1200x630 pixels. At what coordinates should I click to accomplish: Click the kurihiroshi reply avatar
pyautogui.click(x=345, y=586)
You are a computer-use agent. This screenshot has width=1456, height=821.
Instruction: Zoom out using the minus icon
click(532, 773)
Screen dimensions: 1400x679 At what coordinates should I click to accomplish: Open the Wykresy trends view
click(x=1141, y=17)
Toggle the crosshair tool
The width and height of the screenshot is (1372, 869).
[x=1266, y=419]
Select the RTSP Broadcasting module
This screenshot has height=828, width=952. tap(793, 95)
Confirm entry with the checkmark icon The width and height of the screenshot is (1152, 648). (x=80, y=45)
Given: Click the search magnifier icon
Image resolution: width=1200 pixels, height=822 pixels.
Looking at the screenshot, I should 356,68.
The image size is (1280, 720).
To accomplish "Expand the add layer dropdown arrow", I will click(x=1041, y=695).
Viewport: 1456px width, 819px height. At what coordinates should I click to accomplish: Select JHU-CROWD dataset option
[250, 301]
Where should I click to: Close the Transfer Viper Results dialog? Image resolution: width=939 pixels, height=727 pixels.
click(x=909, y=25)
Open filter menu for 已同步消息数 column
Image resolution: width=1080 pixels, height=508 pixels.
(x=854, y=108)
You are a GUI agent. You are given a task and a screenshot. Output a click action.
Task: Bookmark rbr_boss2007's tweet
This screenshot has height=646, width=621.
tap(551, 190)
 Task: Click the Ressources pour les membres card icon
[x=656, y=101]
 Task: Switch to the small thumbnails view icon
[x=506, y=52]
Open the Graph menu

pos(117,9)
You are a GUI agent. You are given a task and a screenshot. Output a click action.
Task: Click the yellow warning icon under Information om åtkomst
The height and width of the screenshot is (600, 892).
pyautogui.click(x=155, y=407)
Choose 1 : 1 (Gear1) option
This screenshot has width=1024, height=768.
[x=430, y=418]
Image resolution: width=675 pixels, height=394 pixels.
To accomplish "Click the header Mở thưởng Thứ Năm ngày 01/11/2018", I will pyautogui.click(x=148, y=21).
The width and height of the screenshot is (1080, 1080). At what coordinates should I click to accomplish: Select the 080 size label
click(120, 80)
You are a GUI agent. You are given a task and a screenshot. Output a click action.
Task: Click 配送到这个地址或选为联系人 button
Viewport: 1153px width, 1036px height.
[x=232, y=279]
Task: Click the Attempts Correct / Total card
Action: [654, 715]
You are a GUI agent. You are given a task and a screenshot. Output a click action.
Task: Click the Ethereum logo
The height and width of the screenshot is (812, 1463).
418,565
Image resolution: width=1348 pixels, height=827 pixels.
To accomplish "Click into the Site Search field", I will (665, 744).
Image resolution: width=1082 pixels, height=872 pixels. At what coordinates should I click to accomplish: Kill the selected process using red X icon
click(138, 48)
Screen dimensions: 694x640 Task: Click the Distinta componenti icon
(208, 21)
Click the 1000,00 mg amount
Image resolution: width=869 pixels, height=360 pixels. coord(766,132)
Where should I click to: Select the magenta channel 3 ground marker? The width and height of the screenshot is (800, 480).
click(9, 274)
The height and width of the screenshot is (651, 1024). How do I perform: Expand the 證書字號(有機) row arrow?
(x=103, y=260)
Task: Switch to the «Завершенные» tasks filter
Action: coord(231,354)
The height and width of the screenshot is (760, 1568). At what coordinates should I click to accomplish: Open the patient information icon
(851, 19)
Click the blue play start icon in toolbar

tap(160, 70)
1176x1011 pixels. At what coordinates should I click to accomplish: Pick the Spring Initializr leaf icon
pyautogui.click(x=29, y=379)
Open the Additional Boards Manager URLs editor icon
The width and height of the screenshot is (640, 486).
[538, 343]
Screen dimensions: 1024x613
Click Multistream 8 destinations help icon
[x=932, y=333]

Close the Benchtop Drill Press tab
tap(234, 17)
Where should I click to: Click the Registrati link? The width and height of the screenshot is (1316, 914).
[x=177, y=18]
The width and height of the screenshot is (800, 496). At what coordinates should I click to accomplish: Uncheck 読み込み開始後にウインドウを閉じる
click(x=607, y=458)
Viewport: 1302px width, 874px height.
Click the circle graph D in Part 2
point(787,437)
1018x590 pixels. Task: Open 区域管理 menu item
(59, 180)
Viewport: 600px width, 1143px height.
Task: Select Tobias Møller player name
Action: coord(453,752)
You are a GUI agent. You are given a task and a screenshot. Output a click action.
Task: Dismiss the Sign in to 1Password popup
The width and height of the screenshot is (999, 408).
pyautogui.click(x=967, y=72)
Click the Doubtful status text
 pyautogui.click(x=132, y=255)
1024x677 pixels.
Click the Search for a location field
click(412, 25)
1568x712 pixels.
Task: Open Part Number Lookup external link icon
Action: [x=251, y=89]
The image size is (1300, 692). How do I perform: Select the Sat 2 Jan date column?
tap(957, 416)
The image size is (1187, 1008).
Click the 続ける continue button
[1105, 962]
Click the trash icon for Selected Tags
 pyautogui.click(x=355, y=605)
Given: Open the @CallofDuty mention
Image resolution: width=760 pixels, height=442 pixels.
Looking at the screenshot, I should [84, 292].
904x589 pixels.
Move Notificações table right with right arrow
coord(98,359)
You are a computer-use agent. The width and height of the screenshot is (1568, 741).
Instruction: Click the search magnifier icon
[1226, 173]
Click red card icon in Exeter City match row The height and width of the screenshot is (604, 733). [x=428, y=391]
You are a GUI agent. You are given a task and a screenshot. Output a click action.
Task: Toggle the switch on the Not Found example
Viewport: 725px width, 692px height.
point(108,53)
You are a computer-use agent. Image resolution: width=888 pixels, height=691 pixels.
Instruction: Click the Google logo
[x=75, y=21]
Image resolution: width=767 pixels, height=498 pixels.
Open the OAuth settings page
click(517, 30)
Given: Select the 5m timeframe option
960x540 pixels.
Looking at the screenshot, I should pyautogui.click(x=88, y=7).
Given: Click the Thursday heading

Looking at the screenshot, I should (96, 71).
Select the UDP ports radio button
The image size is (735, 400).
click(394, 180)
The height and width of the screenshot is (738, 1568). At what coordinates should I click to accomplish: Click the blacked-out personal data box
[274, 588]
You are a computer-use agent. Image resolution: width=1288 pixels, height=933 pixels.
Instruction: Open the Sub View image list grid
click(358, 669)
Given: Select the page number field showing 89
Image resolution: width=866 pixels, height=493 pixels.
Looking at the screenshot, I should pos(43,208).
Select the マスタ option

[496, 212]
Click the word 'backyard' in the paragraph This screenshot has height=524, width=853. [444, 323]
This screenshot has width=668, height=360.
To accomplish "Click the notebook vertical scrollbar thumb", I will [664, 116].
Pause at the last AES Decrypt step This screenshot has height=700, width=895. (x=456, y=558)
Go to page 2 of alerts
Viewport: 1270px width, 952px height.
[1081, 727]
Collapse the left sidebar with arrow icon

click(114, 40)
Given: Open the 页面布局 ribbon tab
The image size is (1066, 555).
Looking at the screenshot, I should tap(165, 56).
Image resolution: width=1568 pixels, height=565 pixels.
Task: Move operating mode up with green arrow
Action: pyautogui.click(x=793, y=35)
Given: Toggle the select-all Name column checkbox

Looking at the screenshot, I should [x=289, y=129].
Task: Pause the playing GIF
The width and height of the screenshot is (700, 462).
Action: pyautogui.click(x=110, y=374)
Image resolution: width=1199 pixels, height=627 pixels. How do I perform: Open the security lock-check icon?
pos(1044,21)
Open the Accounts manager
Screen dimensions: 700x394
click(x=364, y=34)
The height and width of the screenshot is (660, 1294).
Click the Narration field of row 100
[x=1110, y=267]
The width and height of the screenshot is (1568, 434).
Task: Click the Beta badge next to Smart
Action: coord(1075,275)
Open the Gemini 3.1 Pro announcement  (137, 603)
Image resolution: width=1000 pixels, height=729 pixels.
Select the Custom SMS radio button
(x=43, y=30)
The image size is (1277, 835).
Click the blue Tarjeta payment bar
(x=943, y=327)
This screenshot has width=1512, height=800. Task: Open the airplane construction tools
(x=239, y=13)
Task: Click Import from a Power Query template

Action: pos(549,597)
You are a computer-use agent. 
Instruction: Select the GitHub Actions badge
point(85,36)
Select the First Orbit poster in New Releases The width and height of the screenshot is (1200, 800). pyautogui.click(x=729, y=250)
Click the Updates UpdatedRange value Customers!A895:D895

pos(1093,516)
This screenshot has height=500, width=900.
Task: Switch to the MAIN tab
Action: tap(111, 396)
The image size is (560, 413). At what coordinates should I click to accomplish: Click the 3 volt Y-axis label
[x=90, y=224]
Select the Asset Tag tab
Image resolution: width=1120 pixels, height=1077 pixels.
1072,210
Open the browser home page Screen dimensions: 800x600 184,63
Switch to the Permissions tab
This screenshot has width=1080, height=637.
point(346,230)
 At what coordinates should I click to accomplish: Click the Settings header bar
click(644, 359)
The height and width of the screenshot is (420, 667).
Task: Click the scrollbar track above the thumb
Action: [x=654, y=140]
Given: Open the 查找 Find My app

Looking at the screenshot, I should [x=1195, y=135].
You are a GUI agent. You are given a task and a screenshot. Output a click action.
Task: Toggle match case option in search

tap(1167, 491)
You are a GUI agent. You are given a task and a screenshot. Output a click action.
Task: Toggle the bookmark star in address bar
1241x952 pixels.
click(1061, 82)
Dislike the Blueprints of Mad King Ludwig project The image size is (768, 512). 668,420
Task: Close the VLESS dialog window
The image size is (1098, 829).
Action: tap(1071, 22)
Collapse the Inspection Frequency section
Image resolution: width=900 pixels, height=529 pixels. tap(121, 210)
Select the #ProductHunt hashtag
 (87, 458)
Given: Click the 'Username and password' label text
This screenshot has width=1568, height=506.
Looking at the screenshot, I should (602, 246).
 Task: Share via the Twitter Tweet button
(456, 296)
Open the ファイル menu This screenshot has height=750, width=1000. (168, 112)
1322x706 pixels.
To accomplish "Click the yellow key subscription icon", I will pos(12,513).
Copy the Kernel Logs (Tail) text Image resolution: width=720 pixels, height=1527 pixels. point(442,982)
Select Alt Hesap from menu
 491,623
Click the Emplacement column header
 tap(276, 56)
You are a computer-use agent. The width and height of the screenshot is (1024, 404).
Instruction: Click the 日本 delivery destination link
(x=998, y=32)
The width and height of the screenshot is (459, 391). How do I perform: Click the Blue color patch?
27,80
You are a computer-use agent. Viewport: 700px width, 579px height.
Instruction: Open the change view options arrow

**EXERCISE:** Whenever the string "will" occurs in a line of the entries above, copy that line.

**RESULT FOR THIS EXERCISE:**
To accomplish "Expand the add layer dropdown arrow", I will click(x=1041, y=695).
To accomplish "Click the header Mở thưởng Thứ Năm ngày 01/11/2018", I will pyautogui.click(x=148, y=21).
To accomplish "Click into the Site Search field", I will (665, 744).
To accomplish "Click the notebook vertical scrollbar thumb", I will [664, 116].
To accomplish "Click the yellow key subscription icon", I will pos(12,513).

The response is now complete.